Task prompt:
In the data that follows, find each line containing "agent" and copy it.

Provided entries:
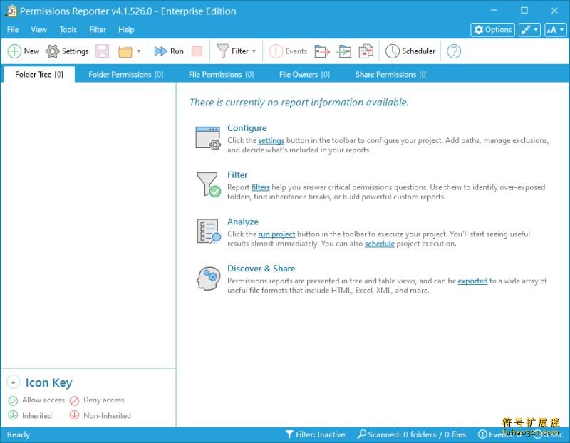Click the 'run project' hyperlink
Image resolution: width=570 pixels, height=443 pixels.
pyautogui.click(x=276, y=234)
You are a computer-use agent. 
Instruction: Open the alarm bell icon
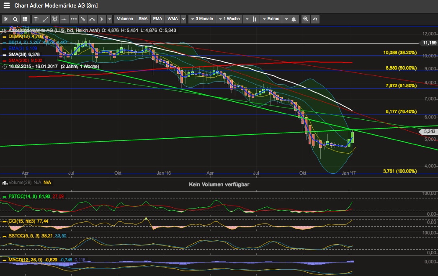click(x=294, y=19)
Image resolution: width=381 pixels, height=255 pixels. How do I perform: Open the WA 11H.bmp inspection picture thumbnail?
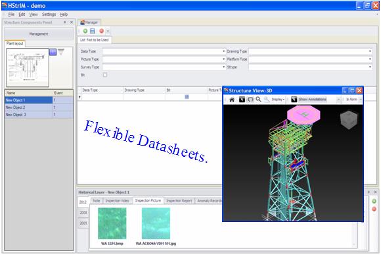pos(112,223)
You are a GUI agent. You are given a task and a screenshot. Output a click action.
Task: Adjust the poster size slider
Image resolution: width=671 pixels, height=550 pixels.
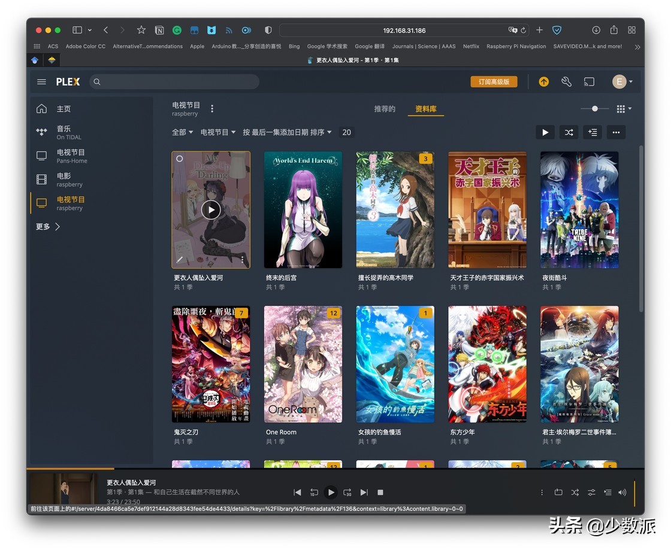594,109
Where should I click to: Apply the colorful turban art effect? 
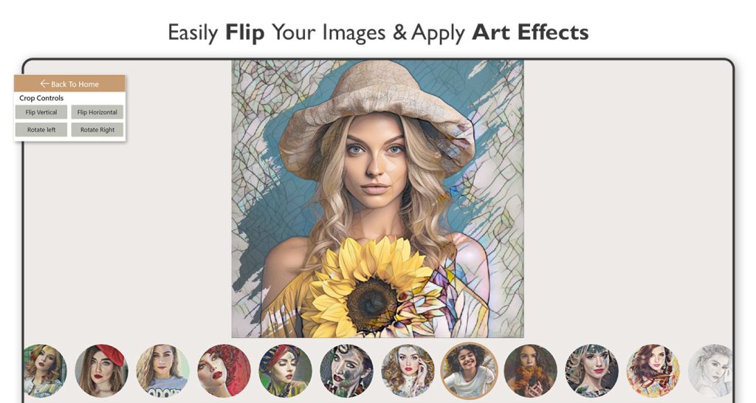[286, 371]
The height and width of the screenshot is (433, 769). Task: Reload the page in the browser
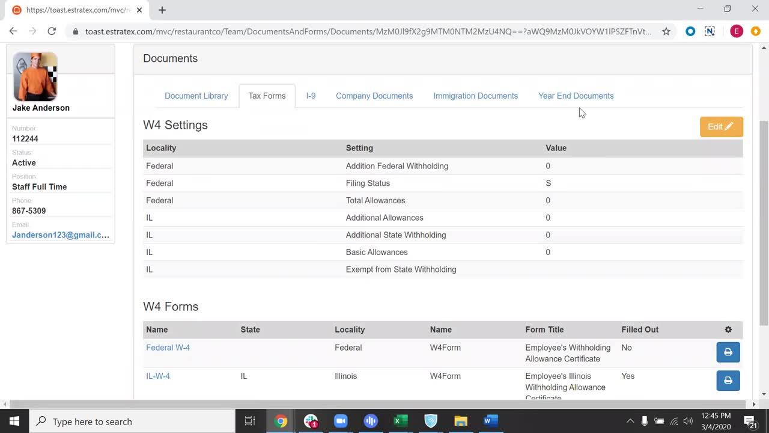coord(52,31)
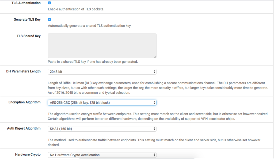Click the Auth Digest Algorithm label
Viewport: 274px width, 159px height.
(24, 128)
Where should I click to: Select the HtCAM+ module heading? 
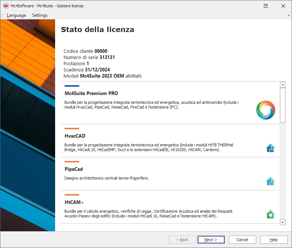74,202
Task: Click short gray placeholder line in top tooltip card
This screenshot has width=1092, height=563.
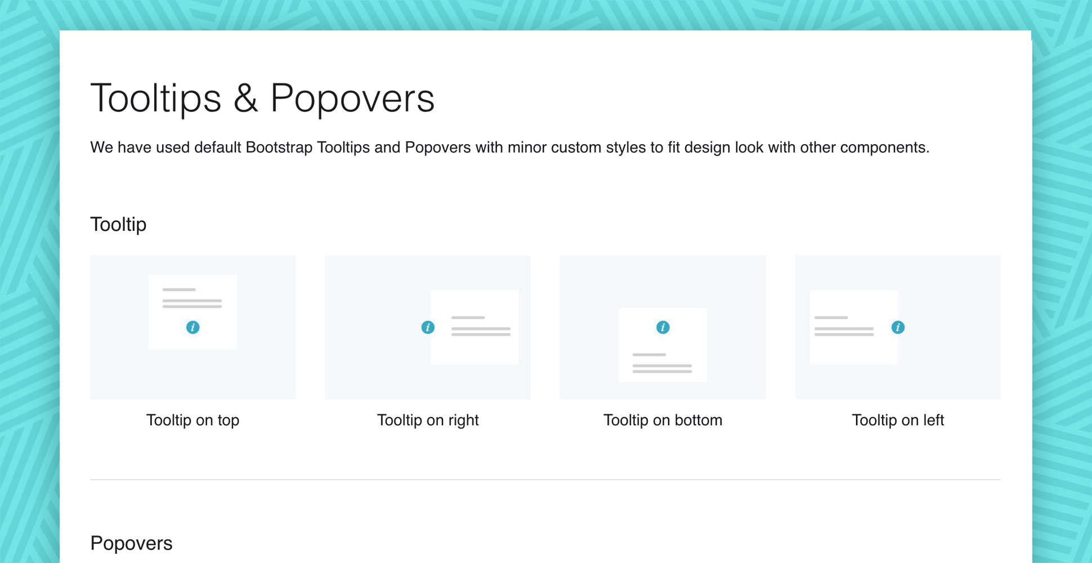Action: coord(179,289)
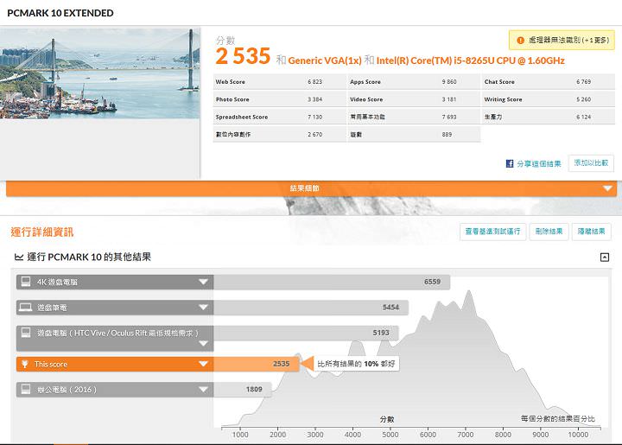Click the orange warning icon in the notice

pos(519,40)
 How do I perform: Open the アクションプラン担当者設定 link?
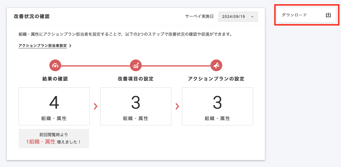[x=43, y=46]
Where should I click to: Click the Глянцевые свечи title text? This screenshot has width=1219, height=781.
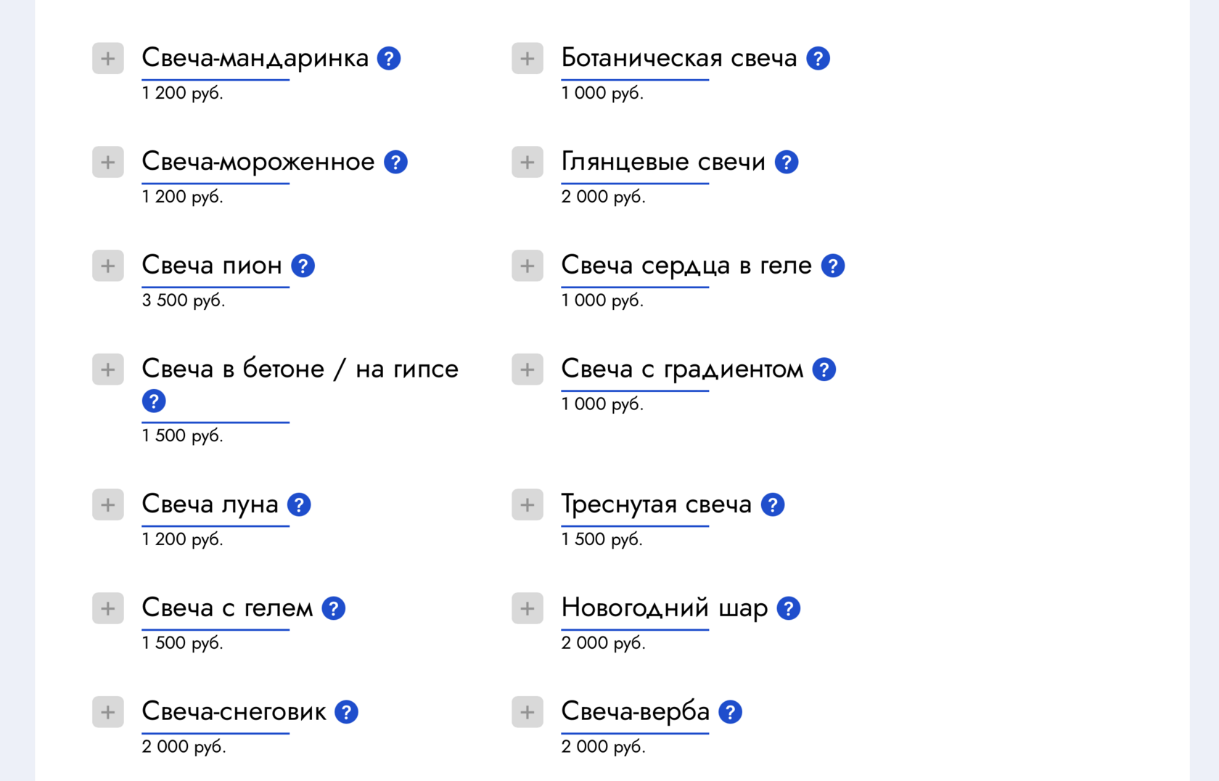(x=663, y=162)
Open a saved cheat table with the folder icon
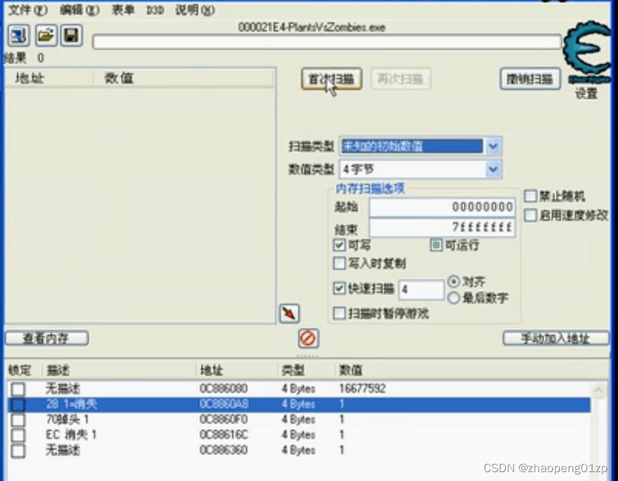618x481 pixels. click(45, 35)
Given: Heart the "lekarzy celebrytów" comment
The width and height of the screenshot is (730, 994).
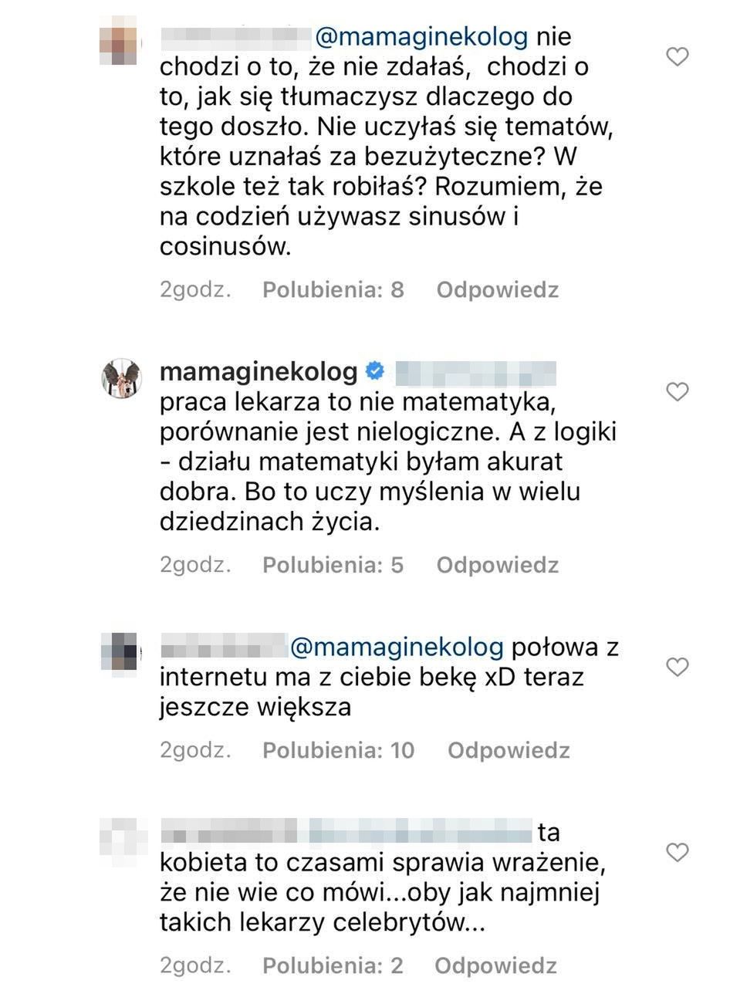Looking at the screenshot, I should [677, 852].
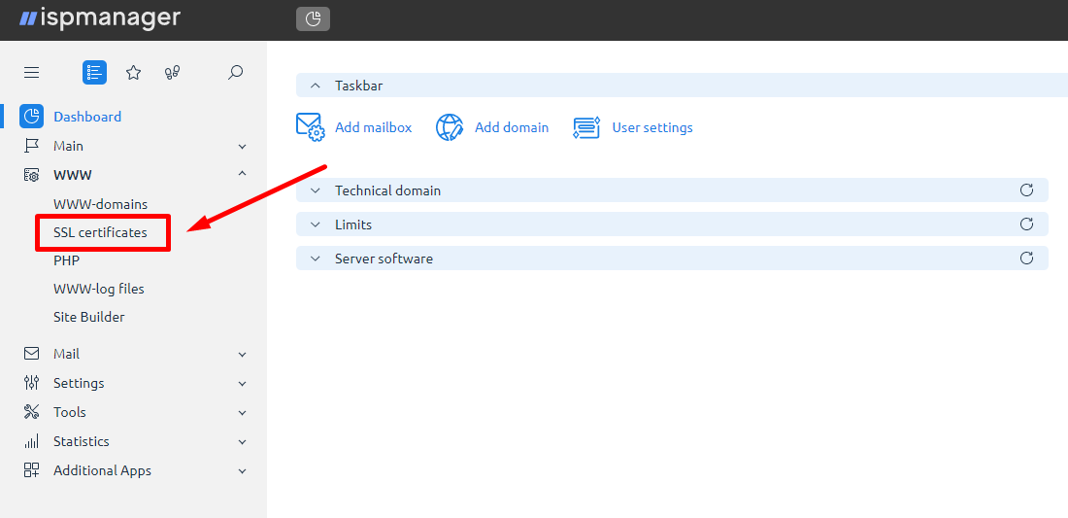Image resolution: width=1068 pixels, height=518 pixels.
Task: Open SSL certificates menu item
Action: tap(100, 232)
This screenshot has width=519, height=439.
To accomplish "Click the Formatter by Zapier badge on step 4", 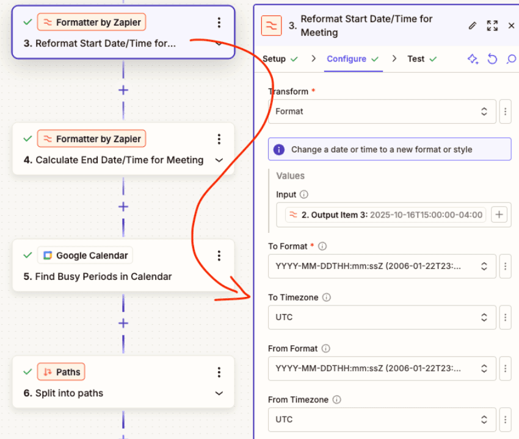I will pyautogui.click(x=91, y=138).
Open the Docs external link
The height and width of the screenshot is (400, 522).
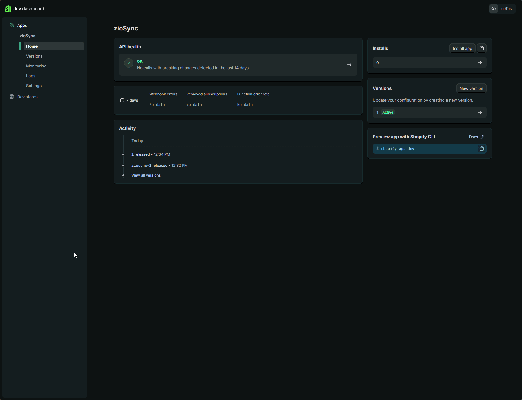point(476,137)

Answer:
You are a computer-use agent. 
You are a GUI agent. You are given a task and a screenshot. Output a click action.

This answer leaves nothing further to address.